Prosecutors on Monday accused the owner of what had been one of the nation's largest private mortgage companies of lying and stealing on a staggering scale at the outset of a trial involving the national housing crisis.
Lee B. Farkas, the former chairman and majority owner of Ocala, Fla.-based Taylor Bean & Whitaker, is charged with 14 counts of fraud for allegedly stealing roughly $2 billion from three different banks and trying to defraud the federal government out of more than $500 million from its bank bailout program, the Troubled Assets Relief Program (TARP).
Taylor Bean collapsed in 2009 as federal authorities investigated the company, putting 2,000 employees out of work. The fallout also contributed to the collapse of what had been the nation's largest regional bank, Alabama-based Colonial Bank. Its failure was the sixth largest in U.S. history.
In opening statements, defense lawyers argued that Farkas is innocent and the government does not understand the complex financial transactions between Taylor Bean and its lenders. Taylor Bean had collateral to back up all of its outstanding debts until the government stepped in to essentially revoke what had been the company's greatest asset, its $700 million mortgage servicing business, defense lawyer Craig Kuglar said.
"The government didn't do their homework," Kuglar told the jury. "They didn't take the time to understand before they shut down Mr. Farkas' company."
Prosecutor Patrick Stokes said many transactions at the heart of the government's case are complicated and technical, "but reduced to its essence this story is simple: TBW needed money and the defendant and his conspirators went out and stole it."
The fraud began back in 2002, Stokes said, when Taylor Bean was suffering from a cash crunch.
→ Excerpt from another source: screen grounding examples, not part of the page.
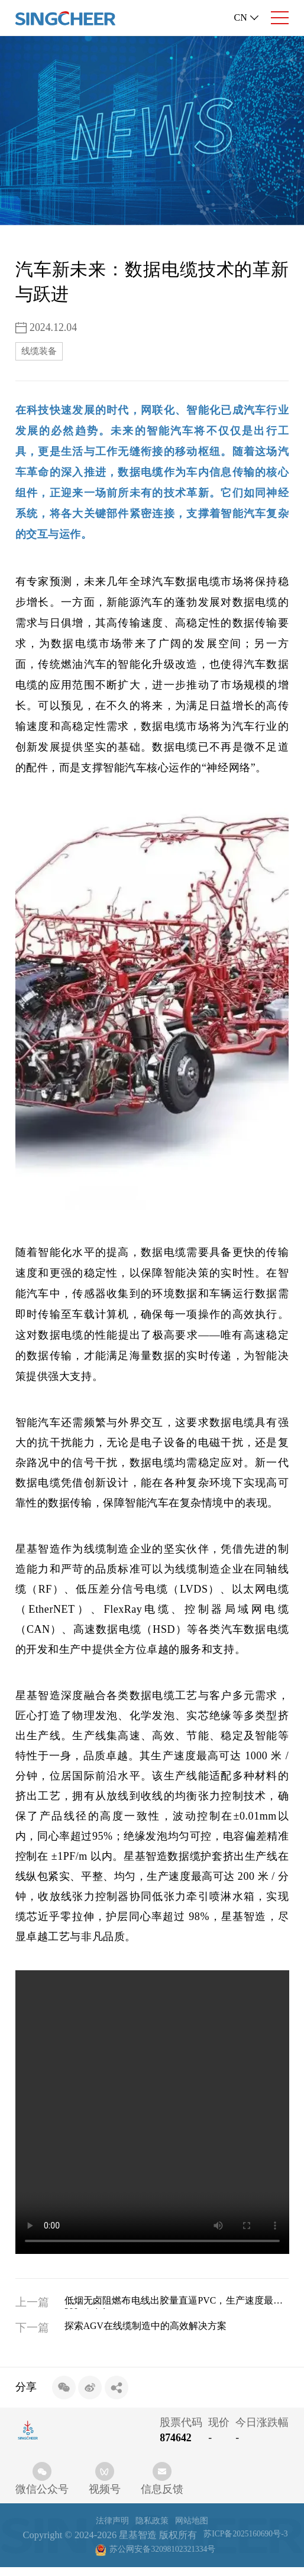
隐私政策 (152, 2525)
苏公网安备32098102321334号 (208, 2557)
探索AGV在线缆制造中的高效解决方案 (164, 2331)
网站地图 (196, 2525)
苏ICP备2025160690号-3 (82, 2556)
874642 (175, 2442)
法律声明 (108, 2525)
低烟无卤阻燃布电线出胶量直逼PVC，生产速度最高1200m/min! (177, 2305)
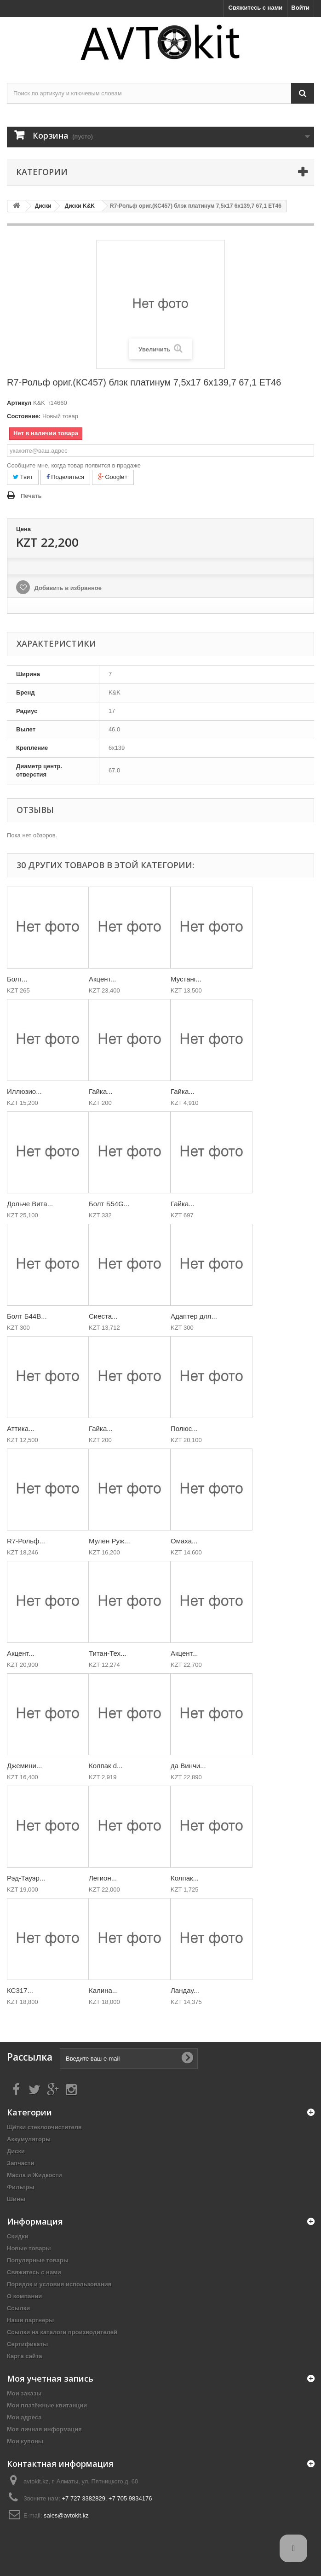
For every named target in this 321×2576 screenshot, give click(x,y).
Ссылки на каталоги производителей (62, 2332)
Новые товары (29, 2248)
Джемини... (24, 1766)
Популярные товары (38, 2260)
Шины (16, 2199)
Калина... (103, 1990)
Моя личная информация (44, 2429)
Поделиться (65, 476)
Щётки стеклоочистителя (44, 2127)
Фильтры (20, 2187)
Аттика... (20, 1428)
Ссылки (18, 2308)
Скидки (18, 2236)
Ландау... (185, 1990)
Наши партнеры (30, 2320)
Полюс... (184, 1428)
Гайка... (101, 1091)
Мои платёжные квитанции (47, 2405)
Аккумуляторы (29, 2139)
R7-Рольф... (26, 1541)
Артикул (19, 402)
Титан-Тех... (107, 1653)
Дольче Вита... (30, 1204)
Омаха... (184, 1541)
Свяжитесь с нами (256, 7)
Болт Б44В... (27, 1316)
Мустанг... (186, 979)
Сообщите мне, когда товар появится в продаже (74, 465)
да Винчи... (188, 1766)
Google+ (113, 476)
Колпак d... (106, 1766)
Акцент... (102, 979)
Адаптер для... (194, 1316)
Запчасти (20, 2163)
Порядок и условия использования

It was overdrawing on its main account with Colonial Bank. Farkas convinced executives at Colonial to cover up the overdrafts and hide them from auditors and regulators.
The Colonial executives, who derived significant amounts of business from Taylor Bean, agreed at first because they believed Taylor Bean would turn the tide. But by the end of 2003, Taylor Bean's overdrafts totaled more than $100 million, and the Colonial bankers were now complicit in the scheme.
The Colonial bankers "were stuck. Taylor Bean and Whitaker had them over a barrel," Stokes said.
In subsequent years, the scheme grew and Taylor Bean found different ways to hide its growing debt to Colonial, the government alleged. Taylor Bean sold worthless mortgages to Colonial, some that had already been sold to other investors and some that were fictitious altogether. By 2009, Taylor Bean had sold more than $500 million in fake loans to Colonial, Stokes said.
Taylor Bean also created a subsidiary company called Ocala Funding that sold commercial paper _ essentially IOUs _ to some of the world's largest banks, including Deutsche Bank and BNP Paribas. Farkas and others drained more than $1.5 billion out of Ocala Funding, in part to pay back Colonial and in part to finance Farkas' lavish lifestyle, which included a private jet and a collection of classic automobiles, Stokes said. In the end, the commercial paper held by BNP Paribas and Deutsche bank was worthless.
Finally, Farkas and Colonial tried to close the hole in their finances by seeking relief from the government under TARP. The government initially gave conditional approval to providing more than $500 million to Taylor Bean and Colonial, but the money ultimately was never doled out. And investigators with the office of TARP's inspector general eventually helped uncover the alleged fraud.
Neil Barofsky, who recently resigned as TARP's special inspector general, has called the Farkas case "the most significant criminal prosecution to date rising out of the financial crisis." Roughly a half-dozen executives at Taylor Bean and Colonial have already pleaded guilty to their roles in the fraud and are expected to testify at Farkas' trial, which is expected to last about three weeks.
Farkas' lawyer, Kuglar, said Barofsky "put TBW into a death spiral" by launching a public investigation that caused other companies to stop doing business with Taylor Bean. Farkas' lawyers indicated they might call Barofsky as a witness.
Farkas' defense also said actor John Travolta might be called to testify, though they declined to comment on why. Travolta lives in the same town as Farkas.